What is being asked:
Count the lines in the items below that contain the string "coordinates". Reply with the number alone.

Dataset extract:
--
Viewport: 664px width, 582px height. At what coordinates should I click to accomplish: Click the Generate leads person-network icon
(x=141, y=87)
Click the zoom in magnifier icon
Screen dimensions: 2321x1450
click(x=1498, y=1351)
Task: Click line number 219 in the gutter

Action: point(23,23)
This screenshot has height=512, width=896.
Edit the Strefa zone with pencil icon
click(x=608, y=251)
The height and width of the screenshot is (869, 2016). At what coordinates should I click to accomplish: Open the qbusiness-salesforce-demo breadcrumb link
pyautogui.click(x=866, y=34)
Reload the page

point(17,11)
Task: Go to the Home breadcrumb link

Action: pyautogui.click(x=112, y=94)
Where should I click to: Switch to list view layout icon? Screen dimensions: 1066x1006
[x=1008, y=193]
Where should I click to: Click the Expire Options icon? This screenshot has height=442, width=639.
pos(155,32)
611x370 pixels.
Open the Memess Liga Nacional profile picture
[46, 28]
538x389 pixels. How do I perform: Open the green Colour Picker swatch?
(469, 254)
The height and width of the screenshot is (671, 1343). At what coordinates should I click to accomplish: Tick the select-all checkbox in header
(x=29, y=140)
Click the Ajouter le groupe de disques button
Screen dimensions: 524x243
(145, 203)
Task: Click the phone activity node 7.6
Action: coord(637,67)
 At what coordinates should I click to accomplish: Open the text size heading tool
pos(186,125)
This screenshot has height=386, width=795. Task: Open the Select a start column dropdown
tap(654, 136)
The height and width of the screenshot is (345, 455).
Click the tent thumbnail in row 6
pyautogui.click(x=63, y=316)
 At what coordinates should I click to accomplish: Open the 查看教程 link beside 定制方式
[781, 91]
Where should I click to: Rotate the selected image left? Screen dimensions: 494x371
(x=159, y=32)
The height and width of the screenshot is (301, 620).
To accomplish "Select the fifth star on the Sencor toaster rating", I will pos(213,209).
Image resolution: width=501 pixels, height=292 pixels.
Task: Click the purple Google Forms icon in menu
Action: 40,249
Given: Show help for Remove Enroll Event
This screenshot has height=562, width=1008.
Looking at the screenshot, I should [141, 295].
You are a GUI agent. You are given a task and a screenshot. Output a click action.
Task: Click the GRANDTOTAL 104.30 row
--
Solution for this task:
5